Task prompt: Report every line in the records that contains the word "perform". Match capitalization.

Items:
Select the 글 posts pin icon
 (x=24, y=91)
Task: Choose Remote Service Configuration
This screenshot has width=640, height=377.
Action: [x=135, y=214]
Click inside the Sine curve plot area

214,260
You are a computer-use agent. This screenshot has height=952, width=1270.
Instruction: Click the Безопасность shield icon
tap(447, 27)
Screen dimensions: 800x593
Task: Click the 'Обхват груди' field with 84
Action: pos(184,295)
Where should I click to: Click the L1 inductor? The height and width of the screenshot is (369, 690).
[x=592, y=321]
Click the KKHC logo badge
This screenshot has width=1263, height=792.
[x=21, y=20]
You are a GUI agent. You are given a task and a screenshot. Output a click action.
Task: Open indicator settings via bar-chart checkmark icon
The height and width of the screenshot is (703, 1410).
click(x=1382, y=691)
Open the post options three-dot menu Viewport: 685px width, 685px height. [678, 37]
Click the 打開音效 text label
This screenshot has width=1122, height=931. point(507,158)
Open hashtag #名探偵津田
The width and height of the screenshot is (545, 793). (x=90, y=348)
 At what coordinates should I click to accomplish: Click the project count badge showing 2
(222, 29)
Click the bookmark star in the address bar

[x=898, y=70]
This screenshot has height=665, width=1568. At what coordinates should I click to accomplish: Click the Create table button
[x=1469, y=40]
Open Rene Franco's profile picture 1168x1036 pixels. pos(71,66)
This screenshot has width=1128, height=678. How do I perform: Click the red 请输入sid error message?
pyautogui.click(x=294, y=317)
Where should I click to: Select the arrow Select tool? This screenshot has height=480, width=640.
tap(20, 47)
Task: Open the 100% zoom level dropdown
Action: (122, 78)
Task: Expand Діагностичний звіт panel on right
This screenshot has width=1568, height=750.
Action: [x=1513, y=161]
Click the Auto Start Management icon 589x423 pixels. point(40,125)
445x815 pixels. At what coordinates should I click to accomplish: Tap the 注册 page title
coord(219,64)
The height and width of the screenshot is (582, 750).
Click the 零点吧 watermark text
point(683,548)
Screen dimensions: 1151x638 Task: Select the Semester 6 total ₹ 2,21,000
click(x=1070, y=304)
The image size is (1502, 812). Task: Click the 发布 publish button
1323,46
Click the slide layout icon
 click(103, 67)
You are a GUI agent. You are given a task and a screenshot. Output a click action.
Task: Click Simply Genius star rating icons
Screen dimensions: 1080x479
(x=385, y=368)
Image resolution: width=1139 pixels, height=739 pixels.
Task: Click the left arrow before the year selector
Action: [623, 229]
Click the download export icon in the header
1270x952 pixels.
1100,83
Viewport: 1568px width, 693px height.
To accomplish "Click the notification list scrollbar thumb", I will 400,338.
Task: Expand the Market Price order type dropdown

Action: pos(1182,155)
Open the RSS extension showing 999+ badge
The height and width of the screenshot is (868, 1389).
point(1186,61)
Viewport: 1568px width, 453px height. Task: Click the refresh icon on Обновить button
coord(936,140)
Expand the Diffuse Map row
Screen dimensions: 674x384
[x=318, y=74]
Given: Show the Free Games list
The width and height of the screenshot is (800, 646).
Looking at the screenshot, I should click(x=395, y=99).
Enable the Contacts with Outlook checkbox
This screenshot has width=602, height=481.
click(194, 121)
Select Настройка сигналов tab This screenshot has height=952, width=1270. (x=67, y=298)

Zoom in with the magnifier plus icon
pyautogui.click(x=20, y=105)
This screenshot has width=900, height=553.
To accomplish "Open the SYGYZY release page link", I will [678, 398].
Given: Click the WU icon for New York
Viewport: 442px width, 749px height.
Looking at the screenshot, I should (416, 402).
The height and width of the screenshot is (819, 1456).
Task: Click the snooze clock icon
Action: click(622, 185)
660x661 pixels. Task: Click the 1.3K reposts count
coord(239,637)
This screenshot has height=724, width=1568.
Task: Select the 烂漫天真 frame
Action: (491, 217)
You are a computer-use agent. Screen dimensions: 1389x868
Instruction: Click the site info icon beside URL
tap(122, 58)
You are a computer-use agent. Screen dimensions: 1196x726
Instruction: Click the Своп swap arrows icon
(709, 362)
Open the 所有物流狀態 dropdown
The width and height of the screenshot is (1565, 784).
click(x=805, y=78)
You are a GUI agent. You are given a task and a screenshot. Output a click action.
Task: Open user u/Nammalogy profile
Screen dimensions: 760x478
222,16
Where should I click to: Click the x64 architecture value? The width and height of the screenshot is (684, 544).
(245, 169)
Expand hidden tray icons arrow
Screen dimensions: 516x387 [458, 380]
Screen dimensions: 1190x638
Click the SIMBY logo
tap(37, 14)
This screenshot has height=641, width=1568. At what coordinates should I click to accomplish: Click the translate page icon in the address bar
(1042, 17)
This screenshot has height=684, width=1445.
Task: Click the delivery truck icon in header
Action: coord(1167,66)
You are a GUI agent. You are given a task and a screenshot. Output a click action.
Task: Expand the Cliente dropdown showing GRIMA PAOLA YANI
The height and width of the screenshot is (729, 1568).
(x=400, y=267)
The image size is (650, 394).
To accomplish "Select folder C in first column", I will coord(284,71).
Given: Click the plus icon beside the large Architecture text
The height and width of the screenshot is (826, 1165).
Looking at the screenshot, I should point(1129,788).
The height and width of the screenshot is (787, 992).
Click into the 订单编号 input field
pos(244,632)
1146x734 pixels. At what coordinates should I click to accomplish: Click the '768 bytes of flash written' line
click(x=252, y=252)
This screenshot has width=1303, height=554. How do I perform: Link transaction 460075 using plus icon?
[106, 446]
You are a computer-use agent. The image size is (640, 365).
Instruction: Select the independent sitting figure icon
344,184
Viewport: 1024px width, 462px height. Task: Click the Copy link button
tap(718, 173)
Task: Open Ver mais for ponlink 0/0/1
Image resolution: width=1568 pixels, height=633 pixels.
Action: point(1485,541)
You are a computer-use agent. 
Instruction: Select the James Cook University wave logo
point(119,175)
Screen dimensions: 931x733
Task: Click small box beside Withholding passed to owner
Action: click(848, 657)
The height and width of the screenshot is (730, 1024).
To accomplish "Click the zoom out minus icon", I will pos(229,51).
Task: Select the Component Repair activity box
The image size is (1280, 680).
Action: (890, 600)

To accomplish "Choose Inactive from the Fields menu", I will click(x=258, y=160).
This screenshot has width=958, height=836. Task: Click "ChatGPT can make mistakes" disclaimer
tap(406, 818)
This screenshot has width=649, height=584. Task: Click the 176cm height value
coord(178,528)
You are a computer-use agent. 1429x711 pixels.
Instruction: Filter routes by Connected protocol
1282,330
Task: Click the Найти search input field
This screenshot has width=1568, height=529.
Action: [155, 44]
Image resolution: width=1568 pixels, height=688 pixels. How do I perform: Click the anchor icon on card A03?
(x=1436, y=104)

Response for this exercise:
This screenshot has width=1128, height=678. How do I perform: Click the red 请输入sid error message?
This screenshot has width=1303, height=554. How do I perform: Link transaction 460075 using plus icon?
Image resolution: width=1568 pixels, height=688 pixels. How do I perform: Click the anchor icon on card A03?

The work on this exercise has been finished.